Entre os mais importantes intelectuais brasileiros e tradutor – direto do original – de 25 obras clássicas da literatura russa, Schnaiderman relata feitos como este com plácida modéstia. Tanta modéstia que, na década de 40, no início da vida de tradutor assinou trabalhos com o pseudônimo de Boris Solomonov, entre eles A fossa, de Aleksandr Kuprin. “Naquela época, traduzir para mim era uma leviandade”, afirma Schnaiderman, responsável pelas versões brasileiras de O eterno marido e Memórias do subsolo, de Fiodor Dostoievski, A morte de Ivan Illitch, de Lev Tolstoi, além de obras de Anton Tchekov, Vladimir Maiakovski e Issac Babel. Por pressão da família, ele dedicava seu tempo à agronomia, atividade interrompida em 1944, quando foi convocado para lutar na Segunda Guerra Mundial. “Tinha absoluta convicção da necessidade de lutar. Era movido por uma revolta muito grande, não só pela minha origem judia mas pelos massacres que atingiam não apenas os judeus mas a todos na Europa.”

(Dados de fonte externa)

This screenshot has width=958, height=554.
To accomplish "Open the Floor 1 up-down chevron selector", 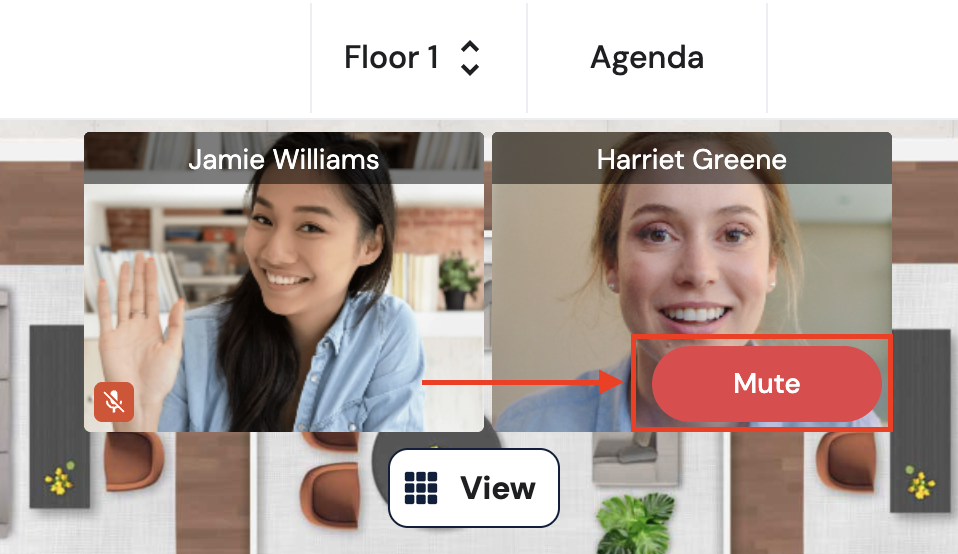I will [469, 58].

A participação de Schnaiderman como sargento de artilharia e controlador de tiro vertical na Força Expedicionária Brasileira (FEB) originou seu único livro de ficção – Guerra em surdina (Cosacnaify, 256 págs., R$ 39,50). Lançado originalmente em 1964, o volume foi recebido com críticas elogiosas, mas teve pouca repercussão. “A capa afastava os potenciais leitores. Representava a figura de um soldado tristonho, numa época em que muita gente não queria saber de soldados e caserna devido ao golpe militar”, justifica. A quarta e mais recente edição , com revisões estilísticas e alterações na lógica narrativa, redime de certa forma a aventura ficcional do grande tradutor. Ficcional em termos, já que registra, ainda que camufladas, suas vivências no front italiano. Boa parte delas narradas por seu alter ego, João Afonso.
Situação absurda – Há passagens reais, como no capítulo “Naufrágio”, em que ele interroga suspeitos de espionagem. Das descrições do embarque, em julho de 1944 num navio no Rio de Janeiro, até a euforia do fim do conflito e a alegria da volta, em abril de 1945, é um livro que se lê de uma vez. “Embarcamos no maior segredo. Mas, para nossa surpresa, as pessoas ficavam dando adeus da rua para a gente durante o dia inteiro em que o navio ficou ancorado. Era uma situação absurda.” O escritor rebate a desconfiança que até hoje cerca a presença brasileira na Itália. E reconhece que, até pela demora do governo em decidir pelos aliados, havia uma falta de entusiasmo generalizada, aliada ao nítido despreparo. “Todo nosso treinamento e equipamentos vieram dos franceses, com quem o Exército brasileiro tinha vínculo. Fui para a guerra sem conhecer o armamento que ia usar. No Brasil, aprendi num canhão 75 milímetros. Lá, por causa dos americanos, usamos um 105 milímetros, o que obrigava um cálculo bem diferente. Por sorte não aconteceu uma tragédia.”
Guerra em surdina começou a ser esboçado na própria Itália e levou 19 anos para ser concluído numa Olivetti portátil. Não faltam personagens cativantes, até porque, ainda que com outros nomes, eles existiram. Como reais eram todas as situações descritas. Schnaiderman lembra a espera enervante pelo combate num acampamento montado na cratera de um vulcão, as bravatas dos americanos, a camaradagem dos camponeses italianos e a inevitável barbárie. Descreve com realismo o odor fétido das latrinas entupidas, o frio, a inquietação sexual, a ressaca de vinho vagabundo, as correspondências abertas e censuradas, o medo permanente.
A ótima estréia na ficção não o desviou, contudo, das traduções, dos bancos acadêmicos e dos ensaios. A modéstia, de novo, o faz rever as antigas traduções. “Caprichei tanto que dei solenidade demais ao texto. Querendo ser muito fiel, acabei por falsear o original. A tradução pode ser mais fluente, mais comunicativa, com o espírito da língua portuguesa do Brasil de hoje.” É o que busca, sempre com o estímulo da mulher, a professora Jerusa Pires Ferreira, no acabamento de Um jogador, romance semibiográfico de Dostoievski, que Schnaiderman promete verter para um português tão límpido que transportará o leitor milagrosamente para a Rússia czarista.